The adventure game genre has seen a resurgence in the past years due to the narrative subgenre created by Telltale Games with gems like The Walking Dead, The Wolf Among Us, and Tales From the Borderlands. In the shadow of that, the question becomes just how well a classic puzzle focused adventure game stacks up in the current landscape. And as it just so happens, in regards to the first chapter of King’s Quest, the answer is that it stacks up very well.

A reimagining of the long running point and click King’s Quest adventure games of the 80s and 90s the new episodic venture drops the point and click interface, embraces modern gaming trends, and delivers a beautiful, touching, fun tale of knights and kings.

“A Knight to Remember” opens in a Prince’s Bride style framed narrative, a grandfather (voiced by the outstanding Christopher Lloyd) telling his granddaughter a story about a young knight sent to claim a dragon’s treasure. As it turns out however, the grandfather is none other than the King Graham of Daventry, telling his granddaughter, Gwendolyn, the stories of his youth as a knight.


Using the framed narrative to fantastic effect, the first chapter of King’s Quest is not only charming, it is at times down-right hilarious, every death explained away with a unique, fun ‘just kidding’ quip between the grandfather and granddaughter. Beyond just being the classical, well-worn, hero’s journey and coming of a story of a young man proving himself, the framing also allows King’s Quest to touch on elements of family, the idea of legacy, and even the role of generational storytelling. If anything, I could have done with even more from Gwendolyn, her story intriguing me just as much as young Graham’s.

While the back and forth narration between King Graham and Gwendolyn provides the majority of the laughs and momentum early on, the chapter eventually opens up as young Graham fleshes out more as the central character, the framed narration still there just enough to maintain the fairytale, bedtime story feeling throughout.


From Christopher Lloyd’s fantastic pun-loving grandfather to the small, yet brilliant knight-hopeful Manny, portrayed by none other than Wallace Shawn (Prince’s Bride), the voice acting is spot on. In part to the great acting, but largely due to the writing, King’s Quest is absolutely brimming with personality, fascinating, hilariously bizarre characters popping up everywhere you turn. Even after spending hours exploring Daventry and meeting its inhabitants, I still am hungry for more, each character just putting a smile on my face.
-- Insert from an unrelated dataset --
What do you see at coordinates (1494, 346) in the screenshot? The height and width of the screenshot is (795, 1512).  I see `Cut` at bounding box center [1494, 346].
All of this is only aided by the fact that the game itself is beautiful. Working with a crisp, painted art style, every environment is a joy to look at and wander through. Even more than that though, compared to the Telltale games for instance, the animations are smoother, the worlds more dynamic, and the landscape simply felt more alive.


As I said before, King’s Quest drops the point and click structure of its source material, allowing for a more free exploration of the environment. That said, it still stays true to the item-based puzzles, and that is in fact where it shines. “A Knight to Remember” doesn’t hold your hand, instead trusting you to explore and discover for yourself. While this does lead to a hefty bit of backtracking and experimentation, the interlinked puzzles and item combinations are clever and fun, linear enough to provide a through-line and structure to the experience, but obscure enough to allow the player to really feel like he or she is discovering it along the way.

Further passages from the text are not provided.